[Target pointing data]
#####
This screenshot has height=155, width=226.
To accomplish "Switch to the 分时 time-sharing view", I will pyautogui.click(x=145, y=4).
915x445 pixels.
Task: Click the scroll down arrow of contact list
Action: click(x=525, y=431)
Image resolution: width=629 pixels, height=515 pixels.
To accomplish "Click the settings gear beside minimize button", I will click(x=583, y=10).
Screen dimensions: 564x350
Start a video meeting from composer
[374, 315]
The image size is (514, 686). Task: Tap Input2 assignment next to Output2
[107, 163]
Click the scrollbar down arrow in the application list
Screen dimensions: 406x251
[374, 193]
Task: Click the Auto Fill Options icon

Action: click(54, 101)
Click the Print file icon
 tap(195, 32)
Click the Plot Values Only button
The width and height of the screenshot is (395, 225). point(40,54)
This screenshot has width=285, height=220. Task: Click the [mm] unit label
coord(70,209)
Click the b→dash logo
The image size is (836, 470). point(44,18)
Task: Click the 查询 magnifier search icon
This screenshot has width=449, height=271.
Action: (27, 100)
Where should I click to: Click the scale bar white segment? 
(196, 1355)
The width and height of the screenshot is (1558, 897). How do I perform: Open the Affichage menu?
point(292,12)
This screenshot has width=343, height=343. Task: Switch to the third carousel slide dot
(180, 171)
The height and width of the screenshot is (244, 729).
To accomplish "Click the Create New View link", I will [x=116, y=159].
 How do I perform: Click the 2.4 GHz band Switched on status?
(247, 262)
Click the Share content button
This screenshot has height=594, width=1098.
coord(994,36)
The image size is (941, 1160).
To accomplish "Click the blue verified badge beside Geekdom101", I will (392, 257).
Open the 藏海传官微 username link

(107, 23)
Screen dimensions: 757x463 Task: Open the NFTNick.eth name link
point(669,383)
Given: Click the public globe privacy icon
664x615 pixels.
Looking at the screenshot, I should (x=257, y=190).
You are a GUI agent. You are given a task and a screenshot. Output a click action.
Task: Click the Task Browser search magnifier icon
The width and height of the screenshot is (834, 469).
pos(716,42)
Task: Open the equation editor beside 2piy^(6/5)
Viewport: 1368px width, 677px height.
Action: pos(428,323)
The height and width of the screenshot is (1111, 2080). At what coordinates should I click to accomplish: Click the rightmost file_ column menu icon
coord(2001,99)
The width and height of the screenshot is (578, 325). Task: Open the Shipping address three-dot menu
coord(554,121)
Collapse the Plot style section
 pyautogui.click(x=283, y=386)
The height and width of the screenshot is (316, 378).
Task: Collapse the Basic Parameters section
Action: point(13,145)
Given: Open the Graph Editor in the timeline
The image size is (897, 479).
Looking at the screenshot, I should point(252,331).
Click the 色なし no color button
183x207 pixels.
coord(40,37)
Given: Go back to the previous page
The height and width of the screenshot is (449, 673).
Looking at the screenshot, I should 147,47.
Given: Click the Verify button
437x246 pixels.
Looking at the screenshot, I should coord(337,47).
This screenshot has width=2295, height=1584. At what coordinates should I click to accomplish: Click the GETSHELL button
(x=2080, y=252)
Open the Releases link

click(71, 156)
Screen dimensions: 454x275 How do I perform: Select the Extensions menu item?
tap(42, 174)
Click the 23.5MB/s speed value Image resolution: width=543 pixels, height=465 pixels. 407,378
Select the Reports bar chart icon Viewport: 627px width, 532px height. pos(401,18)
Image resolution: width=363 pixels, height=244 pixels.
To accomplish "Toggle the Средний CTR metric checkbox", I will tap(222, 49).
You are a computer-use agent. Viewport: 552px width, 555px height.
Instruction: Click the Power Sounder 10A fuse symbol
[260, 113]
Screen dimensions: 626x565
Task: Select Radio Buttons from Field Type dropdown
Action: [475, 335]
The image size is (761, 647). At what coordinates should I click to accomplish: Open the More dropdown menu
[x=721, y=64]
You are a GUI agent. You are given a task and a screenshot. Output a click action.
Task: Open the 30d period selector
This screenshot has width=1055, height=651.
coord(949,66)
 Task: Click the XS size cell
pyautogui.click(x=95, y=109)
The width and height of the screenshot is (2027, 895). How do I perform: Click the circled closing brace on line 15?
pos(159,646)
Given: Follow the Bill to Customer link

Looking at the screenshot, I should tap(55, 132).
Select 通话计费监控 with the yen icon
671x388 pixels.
#####
▶ What this task involves: Can you repeat all of the data above, line for line and without any changes?

▶ The answer:
This screenshot has height=155, width=226.
To accomplish "Switch to the 分时 time-sharing view", I will pyautogui.click(x=145, y=4).
915x445 pixels.
Task: Click the scroll down arrow of contact list
Action: click(x=525, y=431)
Image resolution: width=629 pixels, height=515 pixels.
To accomplish "Click the settings gear beside minimize button", I will click(x=583, y=10).
Screen dimensions: 564x350
Start a video meeting from composer
[374, 315]
The image size is (514, 686). Task: Tap Input2 assignment next to Output2
[107, 163]
Click the scrollbar down arrow in the application list
Screen dimensions: 406x251
[374, 193]
Task: Click the Auto Fill Options icon

Action: click(54, 101)
Click the Print file icon
 tap(195, 32)
Click the Plot Values Only button
The width and height of the screenshot is (395, 225). point(40,54)
This screenshot has width=285, height=220. Task: Click the [mm] unit label
coord(70,209)
Click the b→dash logo
The image size is (836, 470). point(44,18)
Task: Click the 查询 magnifier search icon
This screenshot has width=449, height=271.
Action: (27, 100)
Where should I click to: Click the scale bar white segment? 
(196, 1355)
The width and height of the screenshot is (1558, 897). How do I perform: Open the Affichage menu?
point(292,12)
This screenshot has width=343, height=343. Task: Switch to the third carousel slide dot
(180, 171)
The height and width of the screenshot is (244, 729).
To accomplish "Click the Create New View link", I will [x=116, y=159].
 How do I perform: Click the 2.4 GHz band Switched on status?
(247, 262)
Click the Share content button
This screenshot has height=594, width=1098.
coord(994,36)
The image size is (941, 1160).
To accomplish "Click the blue verified badge beside Geekdom101", I will (392, 257).
Open the 藏海传官微 username link

(107, 23)
Screen dimensions: 757x463 Task: Open the NFTNick.eth name link
point(669,383)
Given: Click the public globe privacy icon
664x615 pixels.
Looking at the screenshot, I should (x=257, y=190).
You are a GUI agent. You are given a task and a screenshot. Output a click action.
Task: Click the Task Browser search magnifier icon
The width and height of the screenshot is (834, 469).
pos(716,42)
Task: Open the equation editor beside 2piy^(6/5)
Viewport: 1368px width, 677px height.
Action: pos(428,323)
The height and width of the screenshot is (1111, 2080). At what coordinates should I click to accomplish: Click the rightmost file_ column menu icon
coord(2001,99)
The width and height of the screenshot is (578, 325). Task: Open the Shipping address three-dot menu
coord(554,121)
Collapse the Plot style section
 pyautogui.click(x=283, y=386)
The height and width of the screenshot is (316, 378).
Task: Collapse the Basic Parameters section
Action: point(13,145)
Given: Open the Graph Editor in the timeline
The image size is (897, 479).
Looking at the screenshot, I should point(252,331).
Click the 色なし no color button
183x207 pixels.
coord(40,37)
Given: Go back to the previous page
The height and width of the screenshot is (449, 673).
Looking at the screenshot, I should 147,47.
Given: Click the Verify button
437x246 pixels.
Looking at the screenshot, I should coord(337,47).
This screenshot has width=2295, height=1584. At what coordinates should I click to accomplish: Click the GETSHELL button
(x=2080, y=252)
Open the Releases link

click(71, 156)
Screen dimensions: 454x275 How do I perform: Select the Extensions menu item?
tap(42, 174)
Click the 23.5MB/s speed value Image resolution: width=543 pixels, height=465 pixels. 407,378
Select the Reports bar chart icon Viewport: 627px width, 532px height. pos(401,18)
Image resolution: width=363 pixels, height=244 pixels.
To accomplish "Toggle the Средний CTR metric checkbox", I will tap(222, 49).
You are a computer-use agent. Viewport: 552px width, 555px height.
Instruction: Click the Power Sounder 10A fuse symbol
[260, 113]
Screen dimensions: 626x565
Task: Select Radio Buttons from Field Type dropdown
Action: [475, 335]
The image size is (761, 647). At what coordinates should I click to accomplish: Open the More dropdown menu
[x=721, y=64]
You are a GUI agent. You are given a task and a screenshot. Output a click action.
Task: Open the 30d period selector
This screenshot has width=1055, height=651.
coord(949,66)
 Task: Click the XS size cell
pyautogui.click(x=95, y=109)
The width and height of the screenshot is (2027, 895). How do I perform: Click the circled closing brace on line 15?
pos(159,646)
Given: Follow the Bill to Customer link

Looking at the screenshot, I should tap(55, 132).
Select 通话计费监控 with the yen icon
671x388 pixels.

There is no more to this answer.